=== Goal ===
Reproduce the lines below verbatim, keeping their order, wording, and punctuation unchanged.

BEGIN Data lines

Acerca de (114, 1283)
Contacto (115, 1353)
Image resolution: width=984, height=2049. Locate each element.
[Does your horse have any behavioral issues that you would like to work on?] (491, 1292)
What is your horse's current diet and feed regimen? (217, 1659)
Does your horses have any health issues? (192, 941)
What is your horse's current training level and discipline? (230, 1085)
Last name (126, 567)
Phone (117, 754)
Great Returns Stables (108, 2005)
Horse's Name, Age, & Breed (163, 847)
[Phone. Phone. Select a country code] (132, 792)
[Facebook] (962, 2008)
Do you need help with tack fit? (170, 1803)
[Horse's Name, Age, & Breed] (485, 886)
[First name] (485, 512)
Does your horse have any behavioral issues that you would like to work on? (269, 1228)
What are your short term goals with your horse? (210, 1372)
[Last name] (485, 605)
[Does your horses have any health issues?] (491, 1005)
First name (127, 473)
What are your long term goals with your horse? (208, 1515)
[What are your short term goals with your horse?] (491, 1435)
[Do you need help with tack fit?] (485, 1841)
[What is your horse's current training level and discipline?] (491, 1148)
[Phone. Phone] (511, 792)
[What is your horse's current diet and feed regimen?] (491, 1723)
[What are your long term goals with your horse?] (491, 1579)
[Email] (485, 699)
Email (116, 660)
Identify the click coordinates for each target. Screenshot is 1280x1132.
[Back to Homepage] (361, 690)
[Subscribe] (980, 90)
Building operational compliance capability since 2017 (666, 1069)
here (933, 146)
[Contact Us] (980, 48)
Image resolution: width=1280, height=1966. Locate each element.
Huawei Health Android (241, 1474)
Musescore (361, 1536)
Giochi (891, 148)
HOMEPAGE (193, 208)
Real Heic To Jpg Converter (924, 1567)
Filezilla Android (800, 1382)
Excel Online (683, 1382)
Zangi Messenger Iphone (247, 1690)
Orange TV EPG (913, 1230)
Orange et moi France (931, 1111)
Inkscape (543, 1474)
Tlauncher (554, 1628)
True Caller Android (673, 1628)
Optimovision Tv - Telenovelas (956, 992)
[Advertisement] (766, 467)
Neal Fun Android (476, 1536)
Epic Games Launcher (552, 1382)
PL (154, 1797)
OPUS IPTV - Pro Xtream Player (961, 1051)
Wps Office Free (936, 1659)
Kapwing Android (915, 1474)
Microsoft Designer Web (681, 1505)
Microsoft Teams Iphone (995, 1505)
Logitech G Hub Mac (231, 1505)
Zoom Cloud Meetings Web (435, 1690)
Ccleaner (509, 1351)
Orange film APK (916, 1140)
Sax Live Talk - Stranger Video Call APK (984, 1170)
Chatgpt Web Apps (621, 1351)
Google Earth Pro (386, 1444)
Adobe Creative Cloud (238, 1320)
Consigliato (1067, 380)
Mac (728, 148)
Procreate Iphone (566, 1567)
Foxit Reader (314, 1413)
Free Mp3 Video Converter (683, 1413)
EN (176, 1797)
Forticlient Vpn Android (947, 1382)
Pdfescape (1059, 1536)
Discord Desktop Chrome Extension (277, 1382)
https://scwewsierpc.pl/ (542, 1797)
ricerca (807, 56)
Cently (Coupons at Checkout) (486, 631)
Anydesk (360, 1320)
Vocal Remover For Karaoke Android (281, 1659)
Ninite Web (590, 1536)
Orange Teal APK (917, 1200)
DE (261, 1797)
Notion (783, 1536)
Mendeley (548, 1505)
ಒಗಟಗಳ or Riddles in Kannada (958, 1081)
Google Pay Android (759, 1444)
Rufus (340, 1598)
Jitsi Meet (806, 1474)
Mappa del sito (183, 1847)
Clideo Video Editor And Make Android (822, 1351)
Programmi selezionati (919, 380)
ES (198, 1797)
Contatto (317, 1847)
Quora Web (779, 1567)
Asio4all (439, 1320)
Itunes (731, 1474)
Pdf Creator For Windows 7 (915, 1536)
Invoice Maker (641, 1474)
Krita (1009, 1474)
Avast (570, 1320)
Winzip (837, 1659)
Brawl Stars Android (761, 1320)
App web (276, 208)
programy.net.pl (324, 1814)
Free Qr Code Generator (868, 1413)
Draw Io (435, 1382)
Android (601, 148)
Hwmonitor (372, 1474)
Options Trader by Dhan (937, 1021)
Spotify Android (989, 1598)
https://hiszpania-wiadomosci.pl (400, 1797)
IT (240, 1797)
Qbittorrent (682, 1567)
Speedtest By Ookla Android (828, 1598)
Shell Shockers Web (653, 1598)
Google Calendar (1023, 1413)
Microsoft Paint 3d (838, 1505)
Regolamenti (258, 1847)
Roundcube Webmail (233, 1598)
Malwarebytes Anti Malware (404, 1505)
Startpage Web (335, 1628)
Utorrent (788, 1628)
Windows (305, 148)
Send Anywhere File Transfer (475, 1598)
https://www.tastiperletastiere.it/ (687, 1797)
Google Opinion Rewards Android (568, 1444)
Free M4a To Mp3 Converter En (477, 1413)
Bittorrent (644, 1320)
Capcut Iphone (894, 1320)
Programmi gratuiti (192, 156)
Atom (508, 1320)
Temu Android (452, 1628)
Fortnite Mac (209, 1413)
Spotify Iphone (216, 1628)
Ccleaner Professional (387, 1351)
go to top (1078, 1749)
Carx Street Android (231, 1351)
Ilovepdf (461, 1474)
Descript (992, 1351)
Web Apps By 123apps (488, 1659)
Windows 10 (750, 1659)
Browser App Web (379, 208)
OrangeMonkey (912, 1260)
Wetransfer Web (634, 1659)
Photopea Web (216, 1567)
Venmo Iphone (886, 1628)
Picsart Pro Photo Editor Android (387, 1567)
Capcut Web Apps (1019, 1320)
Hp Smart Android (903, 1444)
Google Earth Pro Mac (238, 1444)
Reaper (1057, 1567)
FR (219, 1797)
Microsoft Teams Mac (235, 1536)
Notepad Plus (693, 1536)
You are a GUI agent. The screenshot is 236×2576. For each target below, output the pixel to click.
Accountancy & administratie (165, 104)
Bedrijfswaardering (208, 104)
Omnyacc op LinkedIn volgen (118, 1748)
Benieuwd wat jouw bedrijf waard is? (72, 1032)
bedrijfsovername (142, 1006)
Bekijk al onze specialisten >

END Data lines

=== Solution below ===
Acerca de (114, 1283)
Contacto (115, 1353)
Image resolution: width=984, height=2049. Locate each element.
[Does your horse have any behavioral issues that you would like to work on?] (491, 1292)
What is your horse's current diet and feed regimen? (217, 1659)
Does your horses have any health issues? (192, 941)
What is your horse's current training level and discipline? (230, 1085)
Last name (126, 567)
Phone (117, 754)
Great Returns Stables (108, 2005)
Horse's Name, Age, & Breed (163, 847)
[Phone. Phone. Select a country code] (132, 792)
[Facebook] (962, 2008)
Do you need help with tack fit? (170, 1803)
[Horse's Name, Age, & Breed] (485, 886)
[First name] (485, 512)
Does your horse have any behavioral issues that you would like to work on? (269, 1228)
What are your short term goals with your horse? (210, 1372)
[Last name] (485, 605)
[Does your horses have any health issues?] (491, 1005)
First name (127, 473)
What are your long term goals with your horse? (208, 1515)
[What are your short term goals with your horse?] (491, 1435)
[Do you need help with tack fit?] (485, 1841)
[What is your horse's current training level and discipline?] (491, 1148)
[Phone. Phone] (511, 792)
[What is your horse's current diet and feed regimen?] (491, 1723)
[What are your long term goals with your horse?] (491, 1579)
[Email] (485, 699)
Email (116, 660)
Identify the click coordinates for each target. Screenshot is 1280x1132.
[Back to Homepage] (361, 690)
[Subscribe] (980, 90)
Building operational compliance capability since 2017 (666, 1069)
here (933, 146)
[Contact Us] (980, 48)
Image resolution: width=1280, height=1966. Locate each element.
Huawei Health Android (241, 1474)
Musescore (361, 1536)
Giochi (891, 148)
HOMEPAGE (193, 208)
Real Heic To Jpg Converter (924, 1567)
Filezilla Android (800, 1382)
Excel Online (683, 1382)
Zangi Messenger Iphone (247, 1690)
Orange TV EPG (913, 1230)
Orange et moi France (931, 1111)
Inkscape (543, 1474)
Tlauncher (554, 1628)
True Caller Android (673, 1628)
Optimovision Tv - Telenovelas (956, 992)
[Advertisement] (766, 467)
Neal Fun Android (476, 1536)
Epic Games Launcher (552, 1382)
PL (154, 1797)
OPUS IPTV - Pro Xtream Player (961, 1051)
Wps Office Free (936, 1659)
Kapwing Android (915, 1474)
Microsoft Designer Web (681, 1505)
Microsoft Teams Iphone (995, 1505)
Logitech G Hub Mac (231, 1505)
Zoom Cloud Meetings Web (435, 1690)
Ccleaner (509, 1351)
Orange film APK (916, 1140)
Sax Live Talk - Stranger Video Call APK (984, 1170)
Chatgpt Web Apps (621, 1351)
Google Earth Pro (386, 1444)
Adobe Creative Cloud (238, 1320)
Consigliato (1067, 380)
Mac (728, 148)
Procreate Iphone (566, 1567)
Foxit Reader (314, 1413)
Free Mp3 Video Converter (683, 1413)
EN (176, 1797)
Forticlient Vpn Android (947, 1382)
Pdfescape (1059, 1536)
Discord Desktop Chrome Extension (277, 1382)
https://scwewsierpc.pl/ (542, 1797)
ricerca (807, 56)
Cently (Coupons at Checkout) (486, 631)
Anydesk (360, 1320)
Vocal Remover For Karaoke Android (281, 1659)
Ninite Web (590, 1536)
Orange Teal APK (917, 1200)
DE (261, 1797)
Notion (783, 1536)
Mendeley (548, 1505)
ಒಗಟಗಳ or Riddles in Kannada (958, 1081)
Google Pay Android (759, 1444)
Rufus (340, 1598)
Jitsi Meet (806, 1474)
Mappa del sito (183, 1847)
Clideo Video Editor And Make Android (822, 1351)
Programmi selezionati (919, 380)
ES (198, 1797)
Contatto (317, 1847)
Quora Web (779, 1567)
Asio4all (439, 1320)
Itunes (731, 1474)
Pdf Creator For Windows 7 (915, 1536)
Invoice Maker (641, 1474)
Krita (1009, 1474)
Avast (570, 1320)
Winzip (837, 1659)
Brawl Stars Android (761, 1320)
App web (276, 208)
programy.net.pl (324, 1814)
Free Qr Code Generator (868, 1413)
Draw Io (435, 1382)
Android (601, 148)
Hwmonitor (372, 1474)
Options Trader by Dhan (937, 1021)
Spotify Android (989, 1598)
https://hiszpania-wiadomosci.pl (400, 1797)
IT (240, 1797)
Qbittorrent (682, 1567)
Speedtest By Ookla Android (828, 1598)
Shell Shockers Web (653, 1598)
Google Calendar (1023, 1413)
Microsoft Paint 3d (838, 1505)
Regolamenti (258, 1847)
Roundcube Webmail (233, 1598)
Malwarebytes Anti Malware (404, 1505)
Startpage Web (335, 1628)
Utorrent (788, 1628)
Windows (305, 148)
Send Anywhere File Transfer (475, 1598)
https://www.tastiperletastiere.it/ (687, 1797)
Google Opinion Rewards Android (568, 1444)
Free M4a To Mp3 Converter En (477, 1413)
Bittorrent (644, 1320)
Capcut Iphone (894, 1320)
Programmi gratuiti (192, 156)
Atom (508, 1320)
Temu Android (452, 1628)
Fortnite Mac (209, 1413)
Spotify Iphone (216, 1628)
Ccleaner Professional (387, 1351)
go to top (1078, 1749)
Carx Street Android (231, 1351)
Ilovepdf (461, 1474)
Descript (992, 1351)
Web Apps By 123apps (488, 1659)
Windows 10 (750, 1659)
Browser App Web (379, 208)
OrangeMonkey (912, 1260)
Wetransfer Web (634, 1659)
Photopea Web (216, 1567)
Venmo Iphone (886, 1628)
Picsart Pro Photo Editor Android (387, 1567)
Capcut Web Apps (1019, 1320)
Hp Smart Android (903, 1444)
Google Earth Pro Mac (238, 1444)
Reaper (1057, 1567)
FR (219, 1797)
Microsoft Teams Mac (235, 1536)
Notepad Plus (693, 1536)
You are a GUI agent. The screenshot is 236×2576. For each target below, output the pixel to click.
Accountancy & administratie (165, 104)
Bedrijfswaardering (208, 104)
Omnyacc op LinkedIn volgen (118, 1748)
Benieuwd wat jouw bedrijf waard is? (72, 1032)
bedrijfsovername (142, 1006)
Bekijk al onze specialisten >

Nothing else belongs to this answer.